Trust means everything within the practice of law. Leads want and need to feel assured that the law firm they choose will diligently work to advance their interests in a skilful and honest way. One of the best ways to build that trust is through referrals. Whether they come from law firm clients or contacts within the community, referrals can go a long way in building your firm’s reputation as a trusted provider of legal services.
So how do legal practices go about cultivating these valuable relationships? Sometimes referrals can happen without any extra effort on the part of the firm, but keep reading to find out how a little effort can go a long way.
Start With Clients
Current clients are the best first option for cultivating referrals. They are experiencing the value of your work first hand, which makes them perfectly suited to provide real-world testimonies about their positive experiences. Potential clients appreciate these perspectives and give them considerable weight when deciding which law firm to choose for their legal needs.
But it’s important to note that the process of cultivating referrals involves more than just asking for them. It starts from your firm’s first interaction with a client. It’s about relationship-building and providing client satisfaction. After all, a disgruntled or dissatisfied client is highly unlikely to provide a referral. The cultivation occurs with every communication, every meeting, and every appearance. When you handle each client interaction with skill and integrity, you organically build an environment of trust that leads to valuable referrals.

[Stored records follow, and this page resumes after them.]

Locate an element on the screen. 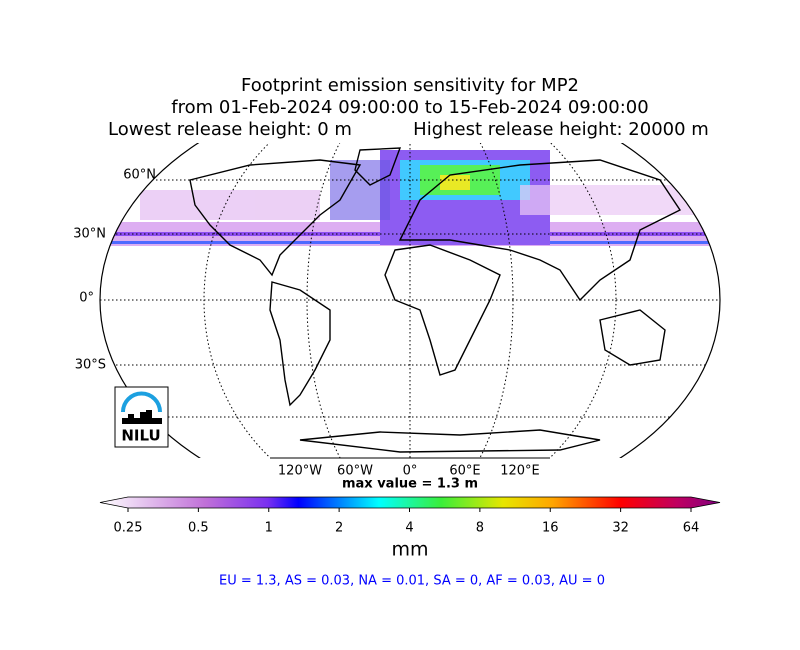 This screenshot has height=650, width=800. lon-label: 120°W is located at coordinates (300, 472).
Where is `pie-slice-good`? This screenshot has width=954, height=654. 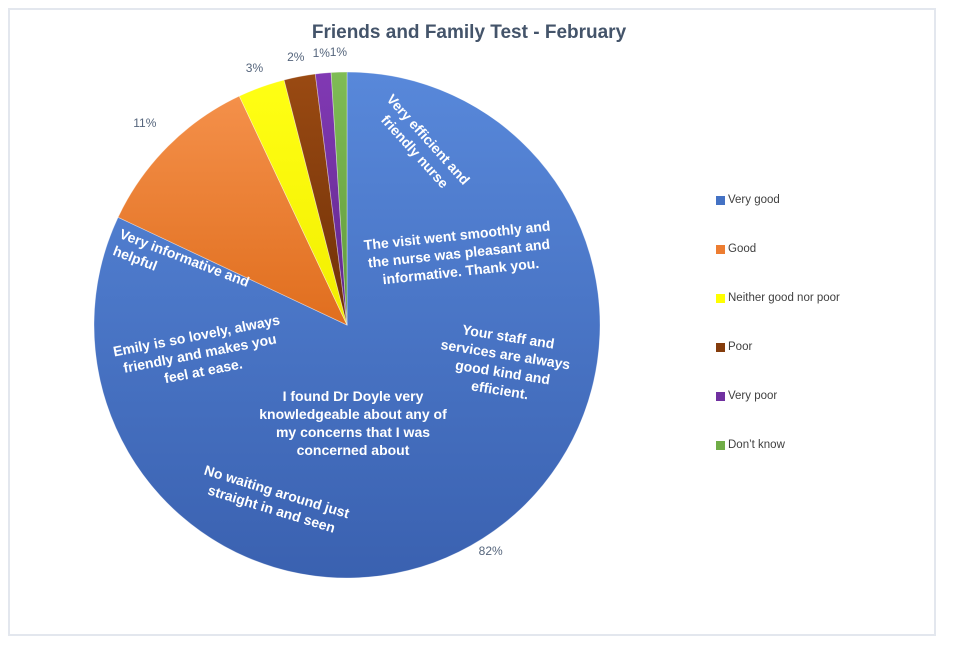 pie-slice-good is located at coordinates (232, 210).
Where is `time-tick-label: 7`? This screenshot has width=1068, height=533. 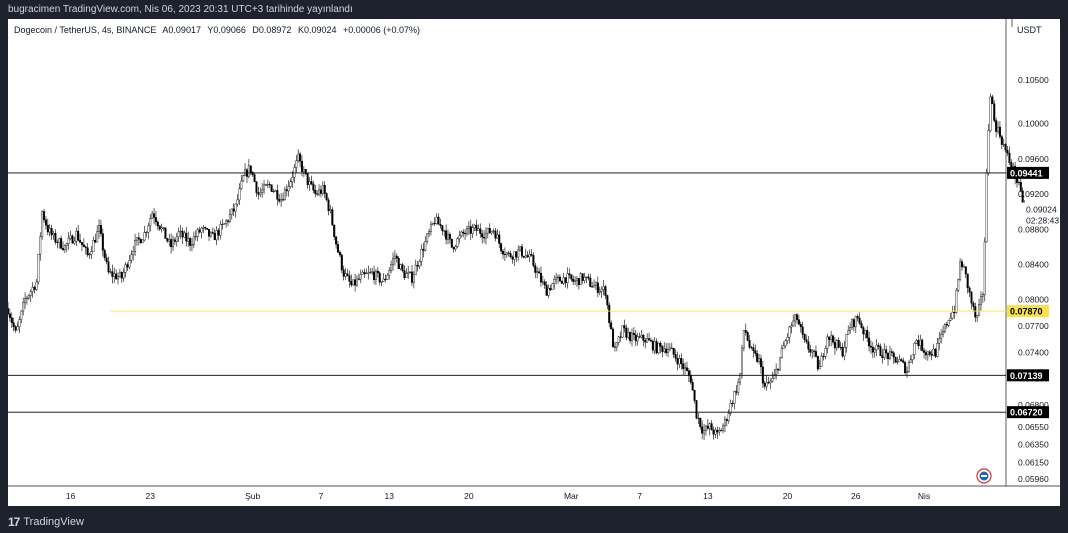
time-tick-label: 7 is located at coordinates (640, 496).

This same level of service also makes it possible to secure referrals from former clients, particularly those who received favorable outcomes. These clients also have first hand knowledge of your services and may feel confident about referring your firm to potential clients.

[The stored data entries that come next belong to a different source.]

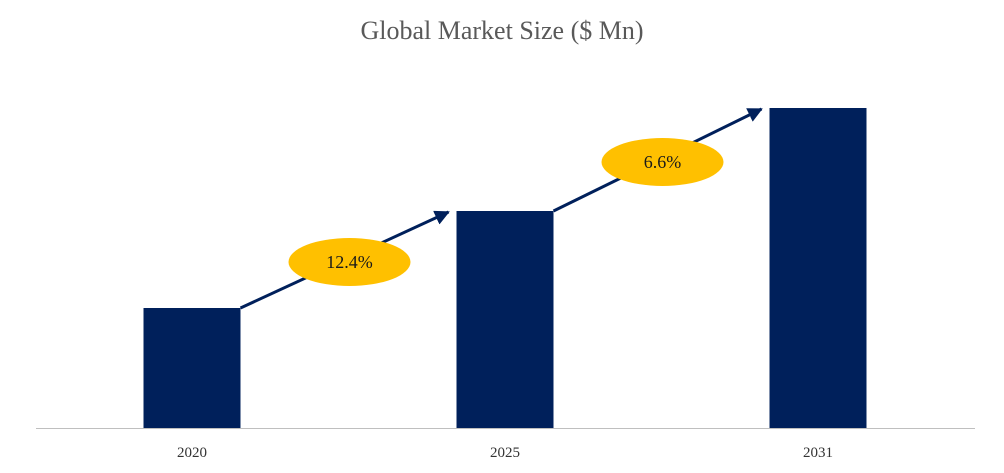 The image size is (1004, 473). Describe the element at coordinates (505, 320) in the screenshot. I see `bar-2025` at that location.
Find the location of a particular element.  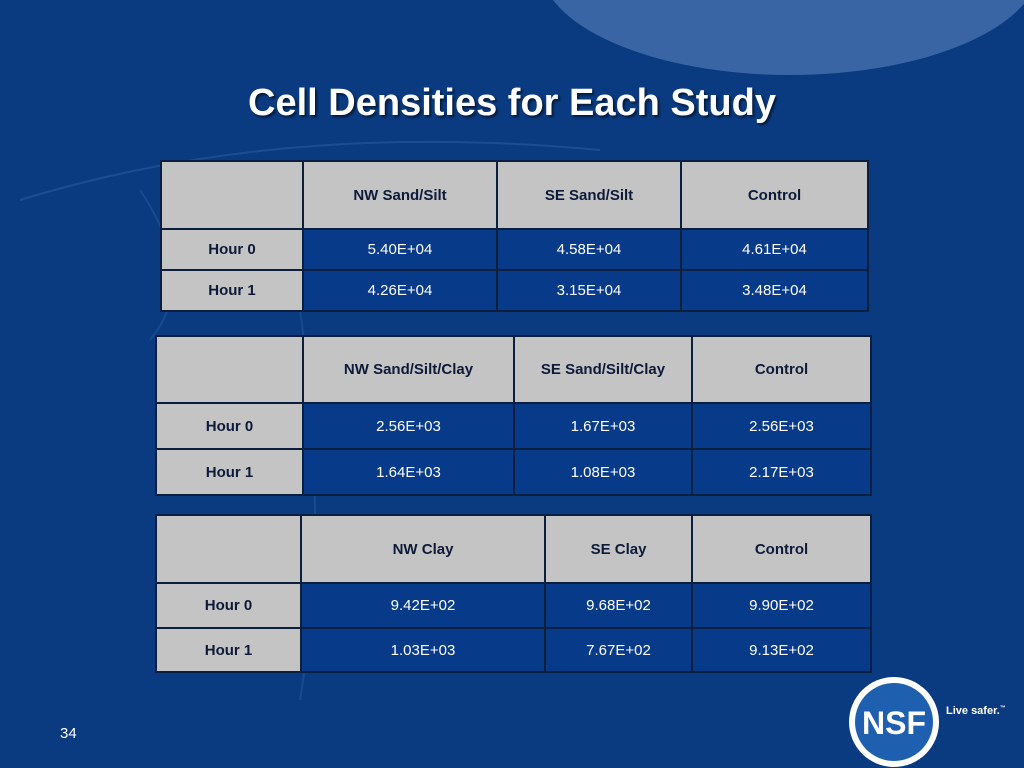

table-header-row: NW Clay SE Clay Control is located at coordinates (514, 549).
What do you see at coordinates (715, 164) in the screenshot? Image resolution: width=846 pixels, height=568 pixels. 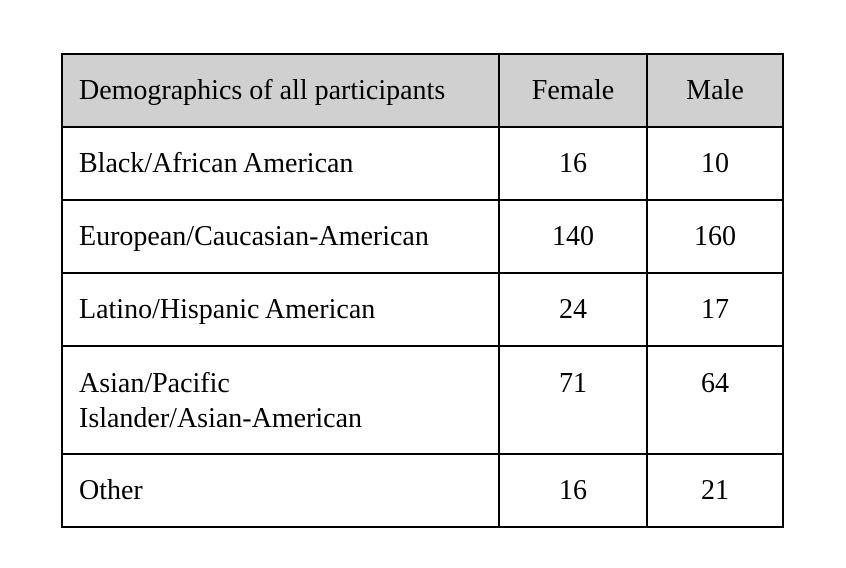 I see `male-count: 10` at bounding box center [715, 164].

There are numerous ways to request referrals from current and former clients, but the most efficient and effective tactics are ingrained within the firm’s marketing process. For instance, a firm can routinely request referrals as a part of the process to close each matter. This may consist of a standardized message that is automatically sent to the client along with their closing documents.

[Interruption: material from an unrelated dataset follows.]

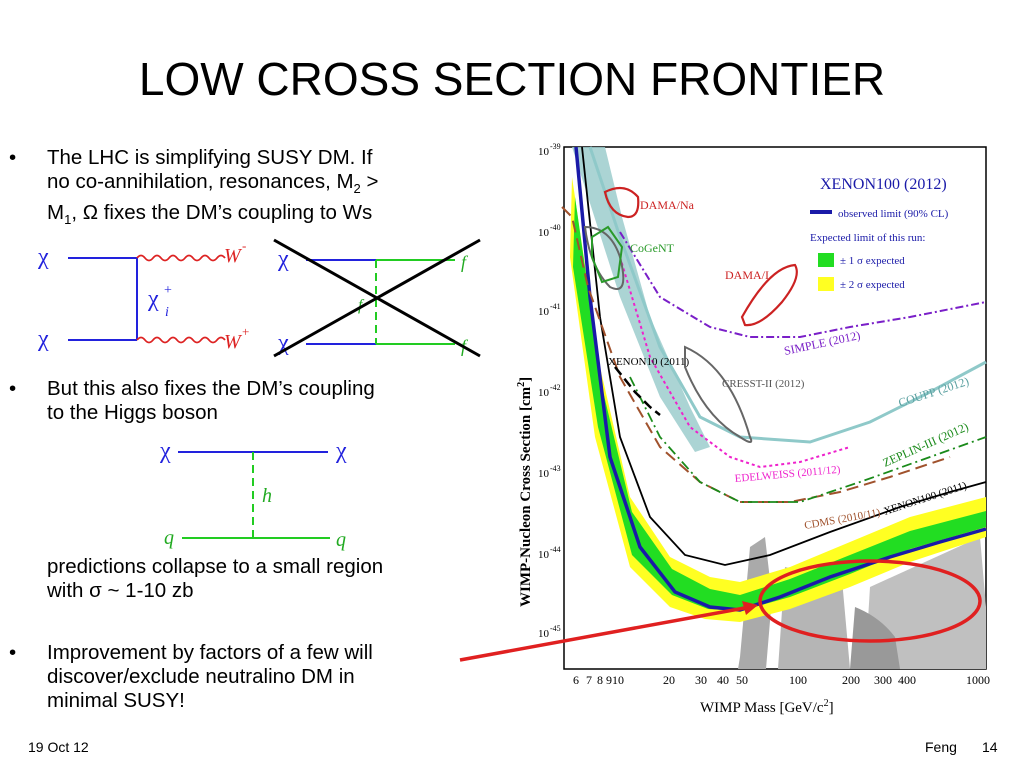 The image size is (1024, 768). I want to click on legend-2sigma-swatch, so click(826, 284).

A firm can also cultivate referrals by keeping periodic communication with former clients. This can be in the form of regularly sent newsletters or firm update emails that provide regular reminders of the firm’s value, and a legal marketing software can do a lot to help law firms standardize these processes. With these strategies, your firm can stay top of mind when former clients consider making a legal service referral to family or colleagues.
Look to Your Community
Your professional, and even personal community can also be a viable source for encouraging referrals. Attorneys generally maintain numerous relationships with community members and organizations, which are also excellent sources for referrals. Consider these individuals:
- Accountants, Financial Advisors, Bankers
- Law School Classmates
- Religious Associates
- Community Organization Leaders and Members
- Fellow Attorneys in Differing Practice Areas
- Sorority and Fraternity Members
Any of these connections can become valuable referrals with a little effort. For instance, financial professionals typically work with business owners and leaders on a regular basis. If your firm provides legal services geared towards the business community, your accountant and banker should know that information and that you are open to accepting new clients.
Fellow attorneys are also a great way to cultivate referrals. If you are a domestic relations attorney, ask professional connections within different practice areas to send you any family law cases that may come their way. These types of arrangements can be beneficial for all involved.
Use Standard Marketing Procedures
You may not think standard law firm marketing practices as referral tactics, but many referrals may come from individuals with whom your firm has no current or former relationship. These are people who become familiar with your firm through your standard marketing practices, such as a social media post, a blog post, or a public appearance.
If a viewer of your marketing material is impressed with your marketing materials, they may feel led to refer your law firm to someone else if they are not in need of legal services for themselves. Marketing materials can be extremely useful in the cultivation of referrals, so always be sure to offer valuable content.
Don’t Underestimate the Value of Cultivating Referrals
Most law firms put significant effort into attracting leads through advertising and other marketing efforts, but many forget the value of cultivating referrals. Not only is it simpler to reach clients and connections for referrals, but it is also much less expensive than traditional advertising methods. With a little effort at cultivating these relationships, law firms can potentially experience revenue-generating increases in their referrals.